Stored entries
--------------------

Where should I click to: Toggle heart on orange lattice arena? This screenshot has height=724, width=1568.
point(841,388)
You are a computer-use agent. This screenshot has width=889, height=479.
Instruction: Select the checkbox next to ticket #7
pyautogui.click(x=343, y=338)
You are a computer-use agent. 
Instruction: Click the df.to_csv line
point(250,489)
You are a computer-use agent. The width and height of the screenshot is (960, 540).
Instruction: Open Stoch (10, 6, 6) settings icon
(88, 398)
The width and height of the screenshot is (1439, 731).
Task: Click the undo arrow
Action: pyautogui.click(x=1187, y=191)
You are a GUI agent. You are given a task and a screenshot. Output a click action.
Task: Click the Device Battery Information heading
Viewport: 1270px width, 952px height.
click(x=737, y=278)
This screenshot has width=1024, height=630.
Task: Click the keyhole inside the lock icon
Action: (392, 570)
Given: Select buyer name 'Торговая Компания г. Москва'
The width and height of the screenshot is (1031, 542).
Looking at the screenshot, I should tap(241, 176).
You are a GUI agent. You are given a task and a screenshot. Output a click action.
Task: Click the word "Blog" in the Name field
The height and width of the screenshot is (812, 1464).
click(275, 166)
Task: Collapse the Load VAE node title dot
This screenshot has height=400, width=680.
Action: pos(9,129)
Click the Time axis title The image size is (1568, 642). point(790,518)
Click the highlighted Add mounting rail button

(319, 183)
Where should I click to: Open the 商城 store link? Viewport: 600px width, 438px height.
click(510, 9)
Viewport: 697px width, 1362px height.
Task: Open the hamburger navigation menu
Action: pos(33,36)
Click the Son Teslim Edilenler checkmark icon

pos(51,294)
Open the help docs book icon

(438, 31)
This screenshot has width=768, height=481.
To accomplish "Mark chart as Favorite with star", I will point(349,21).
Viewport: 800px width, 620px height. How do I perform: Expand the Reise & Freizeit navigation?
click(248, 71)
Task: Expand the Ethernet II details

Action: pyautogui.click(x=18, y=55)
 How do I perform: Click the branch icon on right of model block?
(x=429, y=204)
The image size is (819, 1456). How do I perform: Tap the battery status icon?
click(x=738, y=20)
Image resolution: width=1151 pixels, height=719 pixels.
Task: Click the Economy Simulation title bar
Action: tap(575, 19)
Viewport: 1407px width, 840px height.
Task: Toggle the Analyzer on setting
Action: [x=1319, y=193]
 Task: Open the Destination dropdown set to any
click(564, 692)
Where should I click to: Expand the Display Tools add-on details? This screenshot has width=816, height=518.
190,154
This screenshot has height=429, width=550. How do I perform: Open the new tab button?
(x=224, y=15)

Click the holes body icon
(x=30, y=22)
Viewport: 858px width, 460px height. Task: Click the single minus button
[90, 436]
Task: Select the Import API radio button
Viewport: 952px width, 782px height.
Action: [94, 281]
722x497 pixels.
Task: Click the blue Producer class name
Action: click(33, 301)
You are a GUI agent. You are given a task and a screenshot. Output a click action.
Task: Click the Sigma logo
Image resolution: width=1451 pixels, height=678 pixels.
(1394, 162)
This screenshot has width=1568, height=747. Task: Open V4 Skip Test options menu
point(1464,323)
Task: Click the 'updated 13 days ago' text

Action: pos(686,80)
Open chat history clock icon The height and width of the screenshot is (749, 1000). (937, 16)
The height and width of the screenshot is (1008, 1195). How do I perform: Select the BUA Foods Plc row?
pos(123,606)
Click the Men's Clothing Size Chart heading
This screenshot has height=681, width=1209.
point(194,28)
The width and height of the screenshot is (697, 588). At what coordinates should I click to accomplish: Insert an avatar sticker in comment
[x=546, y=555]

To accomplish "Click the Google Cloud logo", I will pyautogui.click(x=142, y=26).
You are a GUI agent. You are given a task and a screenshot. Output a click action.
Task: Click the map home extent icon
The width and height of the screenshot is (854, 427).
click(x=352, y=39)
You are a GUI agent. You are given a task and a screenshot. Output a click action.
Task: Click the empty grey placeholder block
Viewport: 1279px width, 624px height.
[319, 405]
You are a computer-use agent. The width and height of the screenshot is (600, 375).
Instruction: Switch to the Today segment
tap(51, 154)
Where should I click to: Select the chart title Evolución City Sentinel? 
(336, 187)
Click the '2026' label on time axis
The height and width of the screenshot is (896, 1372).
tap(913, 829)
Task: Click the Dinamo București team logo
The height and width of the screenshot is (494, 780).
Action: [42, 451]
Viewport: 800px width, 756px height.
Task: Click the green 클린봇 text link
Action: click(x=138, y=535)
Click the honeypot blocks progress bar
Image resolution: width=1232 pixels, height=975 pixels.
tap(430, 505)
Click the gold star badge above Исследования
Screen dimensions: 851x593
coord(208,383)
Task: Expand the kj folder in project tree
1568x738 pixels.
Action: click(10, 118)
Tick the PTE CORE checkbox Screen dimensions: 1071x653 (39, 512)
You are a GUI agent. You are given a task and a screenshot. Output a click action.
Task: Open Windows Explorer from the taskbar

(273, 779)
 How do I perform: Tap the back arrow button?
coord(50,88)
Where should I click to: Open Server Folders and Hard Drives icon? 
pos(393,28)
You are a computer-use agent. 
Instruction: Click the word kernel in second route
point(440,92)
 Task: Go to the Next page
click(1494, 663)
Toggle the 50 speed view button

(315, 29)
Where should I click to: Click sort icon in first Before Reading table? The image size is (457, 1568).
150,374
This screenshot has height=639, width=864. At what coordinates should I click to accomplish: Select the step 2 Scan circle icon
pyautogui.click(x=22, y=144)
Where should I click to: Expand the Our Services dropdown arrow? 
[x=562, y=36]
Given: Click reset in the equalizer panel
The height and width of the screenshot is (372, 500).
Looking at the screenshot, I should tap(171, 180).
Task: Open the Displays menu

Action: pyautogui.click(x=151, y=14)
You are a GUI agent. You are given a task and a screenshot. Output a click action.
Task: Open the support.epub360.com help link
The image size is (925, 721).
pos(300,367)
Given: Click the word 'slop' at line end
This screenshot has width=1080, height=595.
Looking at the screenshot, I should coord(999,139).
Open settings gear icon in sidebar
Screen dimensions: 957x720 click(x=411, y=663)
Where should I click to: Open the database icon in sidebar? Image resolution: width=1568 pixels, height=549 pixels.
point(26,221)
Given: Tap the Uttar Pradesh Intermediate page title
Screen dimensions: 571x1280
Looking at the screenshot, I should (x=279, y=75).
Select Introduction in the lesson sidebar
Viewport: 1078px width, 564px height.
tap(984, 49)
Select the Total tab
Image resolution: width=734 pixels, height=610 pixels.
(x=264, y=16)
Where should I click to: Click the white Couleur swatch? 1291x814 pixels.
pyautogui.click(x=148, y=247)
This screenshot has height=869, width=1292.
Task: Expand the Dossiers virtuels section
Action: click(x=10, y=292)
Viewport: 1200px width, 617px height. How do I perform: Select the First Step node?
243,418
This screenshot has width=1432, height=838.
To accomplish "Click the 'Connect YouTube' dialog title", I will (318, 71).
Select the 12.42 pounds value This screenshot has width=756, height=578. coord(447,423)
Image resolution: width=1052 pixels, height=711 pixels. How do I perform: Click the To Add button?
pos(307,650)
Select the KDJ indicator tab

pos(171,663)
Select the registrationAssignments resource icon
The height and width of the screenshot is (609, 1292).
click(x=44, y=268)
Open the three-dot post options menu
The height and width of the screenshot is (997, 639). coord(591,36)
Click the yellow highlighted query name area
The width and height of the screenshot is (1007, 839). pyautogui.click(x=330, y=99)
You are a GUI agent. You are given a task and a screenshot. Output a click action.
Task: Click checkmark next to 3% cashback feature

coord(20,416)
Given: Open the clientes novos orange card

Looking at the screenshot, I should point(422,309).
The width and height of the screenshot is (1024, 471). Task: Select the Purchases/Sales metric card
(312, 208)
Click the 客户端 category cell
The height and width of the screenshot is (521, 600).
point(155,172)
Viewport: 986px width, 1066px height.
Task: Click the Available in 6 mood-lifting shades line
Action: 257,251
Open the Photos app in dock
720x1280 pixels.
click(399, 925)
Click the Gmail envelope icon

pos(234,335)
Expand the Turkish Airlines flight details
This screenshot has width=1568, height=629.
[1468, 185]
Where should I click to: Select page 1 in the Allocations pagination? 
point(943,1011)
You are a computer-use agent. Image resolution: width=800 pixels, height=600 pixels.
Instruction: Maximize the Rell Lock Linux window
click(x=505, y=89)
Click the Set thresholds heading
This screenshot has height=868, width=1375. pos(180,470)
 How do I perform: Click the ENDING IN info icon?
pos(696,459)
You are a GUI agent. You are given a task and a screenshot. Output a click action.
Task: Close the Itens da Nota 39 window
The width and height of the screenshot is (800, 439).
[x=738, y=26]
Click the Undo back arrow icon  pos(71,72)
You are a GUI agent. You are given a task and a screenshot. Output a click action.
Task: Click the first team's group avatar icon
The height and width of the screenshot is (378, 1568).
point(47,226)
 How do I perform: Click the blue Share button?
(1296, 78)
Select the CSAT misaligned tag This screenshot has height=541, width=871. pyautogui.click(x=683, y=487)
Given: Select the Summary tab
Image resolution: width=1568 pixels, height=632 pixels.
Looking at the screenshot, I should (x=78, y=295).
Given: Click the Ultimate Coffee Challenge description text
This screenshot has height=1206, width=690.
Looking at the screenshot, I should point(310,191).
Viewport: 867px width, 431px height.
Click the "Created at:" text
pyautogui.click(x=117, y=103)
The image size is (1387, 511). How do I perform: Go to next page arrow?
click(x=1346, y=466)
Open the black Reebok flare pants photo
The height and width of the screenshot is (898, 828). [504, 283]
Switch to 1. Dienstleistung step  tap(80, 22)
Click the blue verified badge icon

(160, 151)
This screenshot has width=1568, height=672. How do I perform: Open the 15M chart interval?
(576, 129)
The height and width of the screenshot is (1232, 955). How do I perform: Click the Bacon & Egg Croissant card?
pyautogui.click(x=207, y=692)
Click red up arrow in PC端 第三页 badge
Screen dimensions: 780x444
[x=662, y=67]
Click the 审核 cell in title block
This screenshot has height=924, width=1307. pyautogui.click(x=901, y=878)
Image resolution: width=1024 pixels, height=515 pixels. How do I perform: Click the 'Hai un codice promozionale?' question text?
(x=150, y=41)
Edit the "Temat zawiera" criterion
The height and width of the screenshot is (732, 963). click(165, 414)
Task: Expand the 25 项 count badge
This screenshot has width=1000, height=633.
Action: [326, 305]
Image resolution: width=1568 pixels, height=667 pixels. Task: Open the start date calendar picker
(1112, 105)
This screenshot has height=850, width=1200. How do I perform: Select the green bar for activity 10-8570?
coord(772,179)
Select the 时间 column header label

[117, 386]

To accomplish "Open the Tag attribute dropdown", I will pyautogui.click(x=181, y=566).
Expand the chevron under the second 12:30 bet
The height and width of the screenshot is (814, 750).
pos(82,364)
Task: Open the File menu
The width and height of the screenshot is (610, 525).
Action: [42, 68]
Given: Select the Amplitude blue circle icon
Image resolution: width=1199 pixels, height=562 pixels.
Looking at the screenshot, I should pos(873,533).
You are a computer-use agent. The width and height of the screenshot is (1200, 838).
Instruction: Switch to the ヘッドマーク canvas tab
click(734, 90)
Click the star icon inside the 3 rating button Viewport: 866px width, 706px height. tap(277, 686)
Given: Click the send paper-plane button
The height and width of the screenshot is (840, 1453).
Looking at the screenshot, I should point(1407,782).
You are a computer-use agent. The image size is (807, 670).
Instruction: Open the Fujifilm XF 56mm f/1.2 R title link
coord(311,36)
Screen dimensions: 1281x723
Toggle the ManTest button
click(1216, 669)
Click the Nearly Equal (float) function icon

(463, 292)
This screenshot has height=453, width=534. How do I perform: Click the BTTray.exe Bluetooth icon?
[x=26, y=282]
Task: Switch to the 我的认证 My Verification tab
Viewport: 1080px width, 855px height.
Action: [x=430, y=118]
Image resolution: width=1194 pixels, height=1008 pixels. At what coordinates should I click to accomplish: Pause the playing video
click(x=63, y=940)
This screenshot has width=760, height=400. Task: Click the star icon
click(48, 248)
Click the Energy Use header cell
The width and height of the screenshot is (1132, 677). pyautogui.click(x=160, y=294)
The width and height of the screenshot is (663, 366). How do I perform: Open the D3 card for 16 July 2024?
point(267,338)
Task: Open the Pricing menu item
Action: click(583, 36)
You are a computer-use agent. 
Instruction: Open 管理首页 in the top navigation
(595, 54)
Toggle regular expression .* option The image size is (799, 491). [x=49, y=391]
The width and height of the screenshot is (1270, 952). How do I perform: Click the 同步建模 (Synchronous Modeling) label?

--------------------

Problem description = Copy each line of the preceding data that contains the string "will".

Completed exercise =
To accomplish "Mark chart as Favorite with star", I will point(349,21).
To accomplish "Click the Google Cloud logo", I will pyautogui.click(x=142, y=26).
To accomplish "Click the 'Connect YouTube' dialog title", I will (318, 71).
To accomplish "Open the Tag attribute dropdown", I will pyautogui.click(x=181, y=566).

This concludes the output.